Nature conservation plays an important role in sustainable development and biodiversity conservation. Traditional conservation projects and community-based projects represent two different approaches to conservation. In this article, we describe the differences between the two approaches.

Traditional conservation projects

Traditional conservation projects are usually programmes initiated and funded by governmental or international organisations. These projects are usually larger in scale and longer in duration, and aim to conserve and restore natural areas. They involve experts and researchers who base decisions on data collection and research in the field.

In traditional projects, decision-making and implementation are mainly in the hands of experts and government agencies. Such projects tend to involve local communities to a lesser extent and are more limited to passive participation, for example by providing only information about the project to the people living in the area.

Community-based projects

Community-based projects are based on the involvement of local communities. These projects are generally smaller in scale and shorter in duration, and require the active participation of local communities. Community-based projects give local people a say in decision-making and project design.

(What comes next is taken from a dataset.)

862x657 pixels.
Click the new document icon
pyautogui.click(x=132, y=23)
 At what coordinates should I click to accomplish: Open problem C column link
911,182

In community projects, local communities play an important role in the conservation and sustainable use of natural areas. In such projects, local knowledge and experience are a valuable resource and communities are actively involved in work in the area, such as restoration work or sustainable use of natural resources.


The difference between traditional conservation projects and community-based projects lies mainly in decision-making and participation. Whereas traditional projects are dominated by experts and government agencies, community-based projects involve local communities playing an active role in decision-making and project implementation. Both approaches have advantages and limitations, and it can be important to combine them for effective conservation.